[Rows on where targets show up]
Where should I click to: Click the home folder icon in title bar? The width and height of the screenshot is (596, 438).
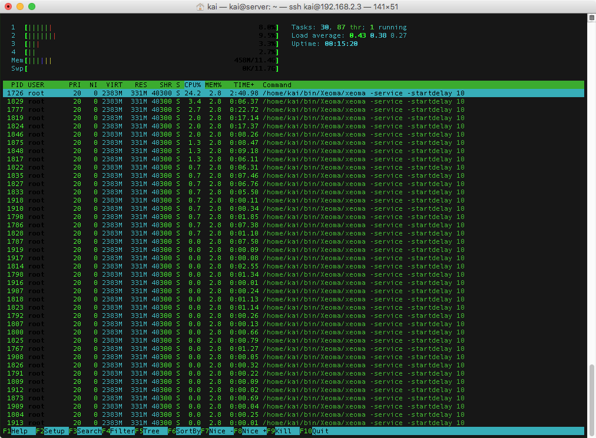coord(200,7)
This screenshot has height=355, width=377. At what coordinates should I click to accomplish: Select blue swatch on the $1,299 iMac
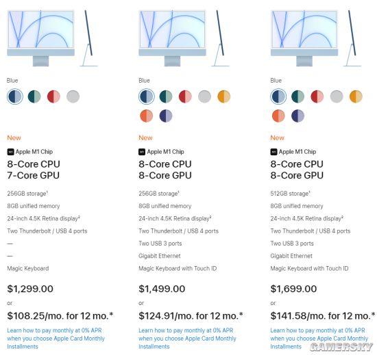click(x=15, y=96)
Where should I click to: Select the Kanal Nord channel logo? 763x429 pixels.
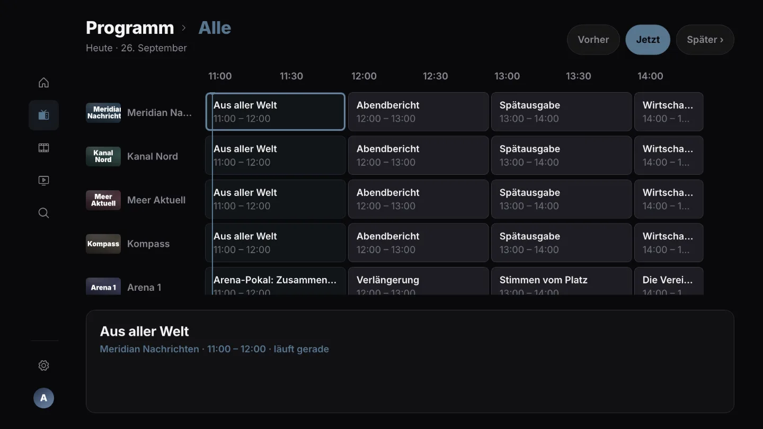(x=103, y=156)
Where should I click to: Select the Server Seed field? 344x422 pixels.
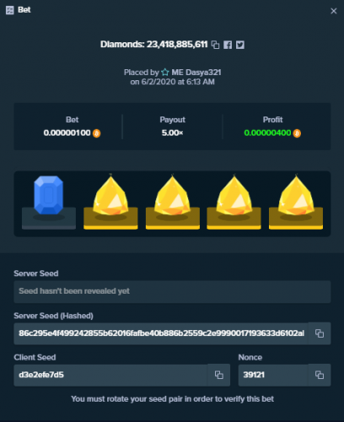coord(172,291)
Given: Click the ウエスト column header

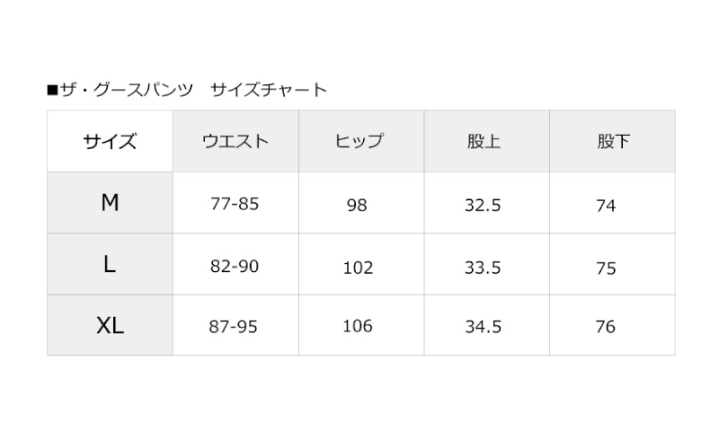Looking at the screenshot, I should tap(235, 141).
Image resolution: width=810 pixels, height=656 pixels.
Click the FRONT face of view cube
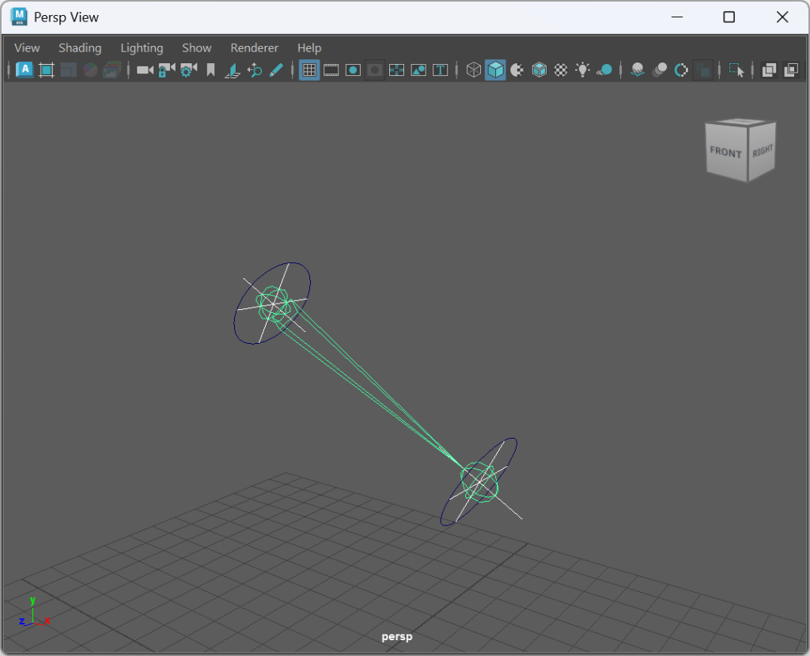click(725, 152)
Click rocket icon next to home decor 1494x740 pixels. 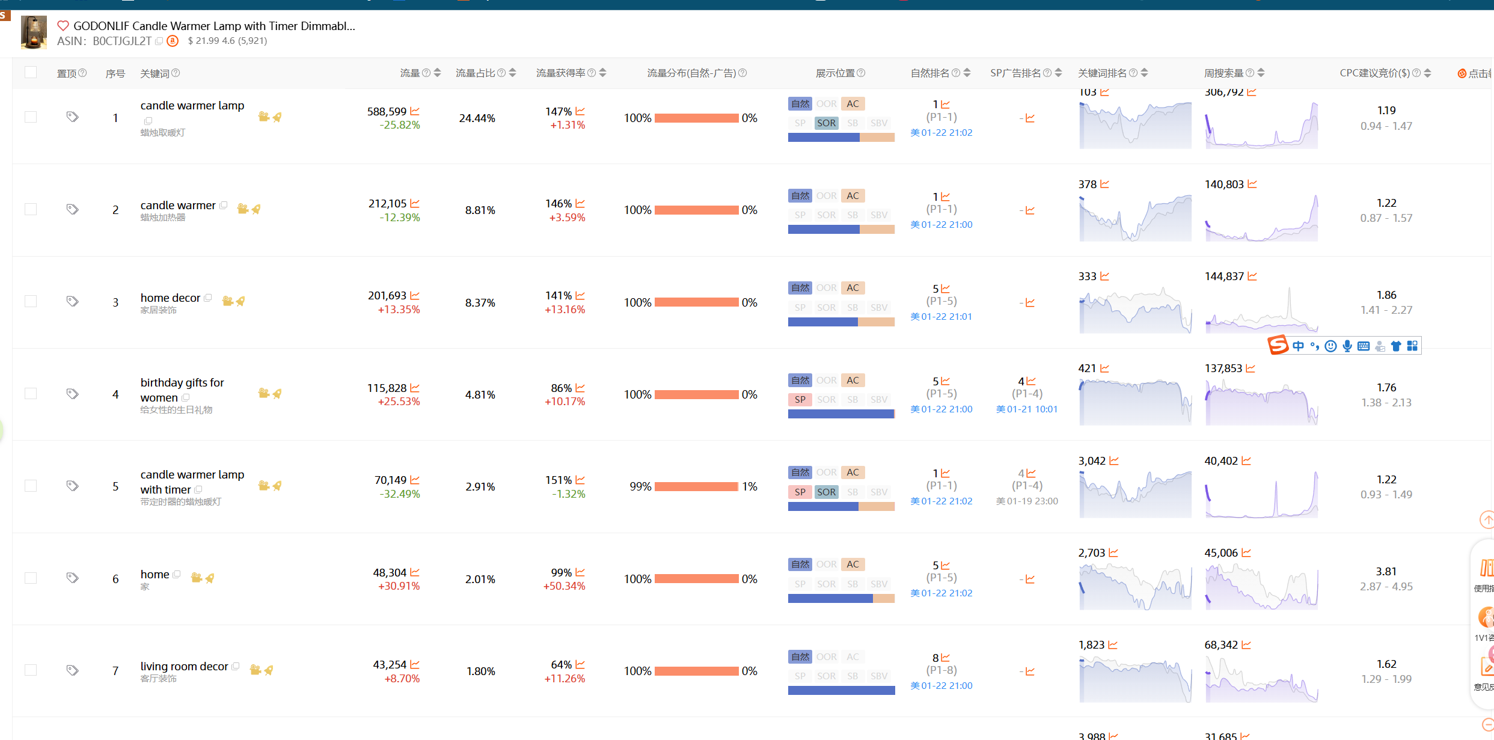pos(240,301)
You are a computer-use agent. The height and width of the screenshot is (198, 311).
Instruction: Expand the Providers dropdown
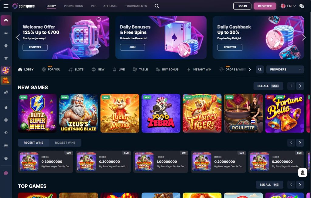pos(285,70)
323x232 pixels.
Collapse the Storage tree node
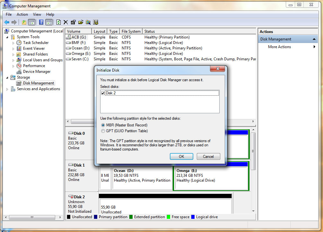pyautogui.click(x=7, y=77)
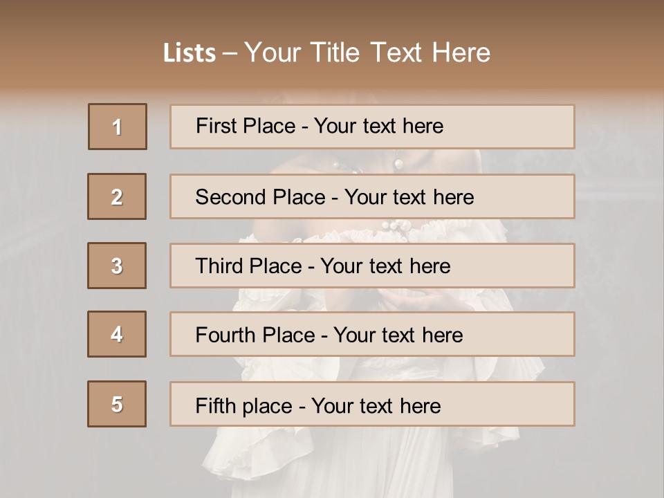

#### Given exercise:
Find each line in the material that contains the word "height" and copy those lines out in full.

#### Result of this exercise:
Where should I click to: Click the home folder icon in title bar? The width and height of the screenshot is (596, 438).
This screenshot has height=355, width=377. At what coordinates should I click to accomplish: Select blue swatch on the $1,299 iMac
Image resolution: width=810 pixels, height=656 pixels.
You are a computer-use agent. The height and width of the screenshot is (198, 311).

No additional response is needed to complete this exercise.